So even where elephants are relatively common workhorses they generally cost a lot more than a horse

Of course if theres too much fantasy in the equation then there really is no common baseline on which to make a comparison

This is comparing to a regular horse, not a specially trained and bred warhorse. If you want to check modern prices maybe compare to racehorses.

No its comparing a regular horse to a 'regular' elephant - both animals when trained for war would be worth much much more.

The discussion was about Xeviat thinking it was weird that the 2014 and 2024 PHs list the elephant at only 200gp when a warhorse is priced at 400gp. Various people offered explanations, including that a warhorse has a lot more training and that training and upkeep is expensive.

You came into that discussion noting the real world prices in Thailand for a horse vs elephant, apparently missing the "war" part of the comparison.
 

The discussion was about Xeviat thinking it was weird that the 2014 and 2024 PHs list the elephant at only 200gp when a warhorse is priced at 400gp. Various people offered explanations, including that a warhorse has a lot more training and that training and upkeep is expensive.

You came into that discussion noting the real world prices in Thailand for a horse vs elephant, apparently missing the "war" part of the comparison.

I do think it is likely some kind of oversight. I am guessing elephants have generally been more expensive than horses, if only because they are probably harder to breed in the same numbers. I don't think it is a big deal, just like I don't think it is a big deal when people point out how much damage a cat can do in 1E (I don't expect them to have spread sheets of all the numbers in the game to make sure they line up in a perfectly believable way). But I do also think explaining it in setting is pretty easy.

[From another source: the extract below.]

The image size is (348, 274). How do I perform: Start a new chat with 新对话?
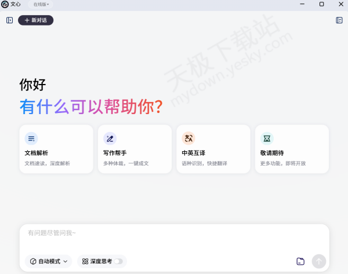pos(36,20)
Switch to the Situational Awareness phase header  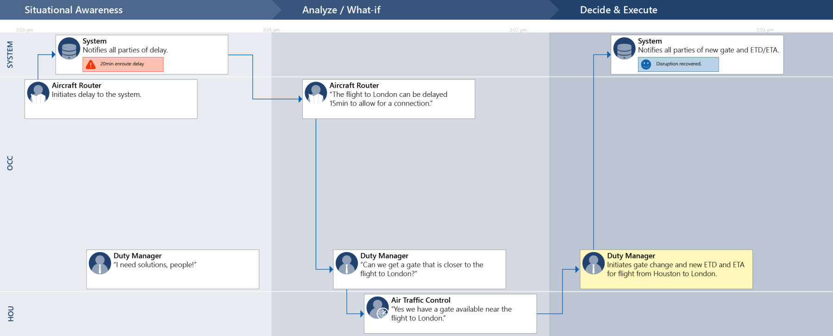(74, 10)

On real world prices, I often use them in my games for simplicity (i.e. if a player wants to build a new room in their house, I'd rather just look up what that actually costs in life than try to figure out how that would have been handled in a medieval economy), but prices in the past were so different than today. You can look up old price lists and see how differently things were valued. Also Elephants I believe, are a protected species as well (on top of the aforementioned sacredness). There are organizations dedicated to protecting them where you can 'adopt' them for a year (not literally adopt but you pay like 50 bucks a year and they send you information about how well that elephant is doing). So I would imagine elephants are not subject to normal market prices
 

I do think it is likely some kind of oversight. I am guessing elephants have generally been more expensive than horses, if only because they are probably harder to breed in the same numbers.
You appear to be missing the point.

An elephant costing more than a horse makes sense. It's considerably larger, exists in smaller numbers and will require more feed. We might draw a shaky analogy to a large, uncommon truck vs a relatively common car. Say a Humvee vs a Toyota Camry.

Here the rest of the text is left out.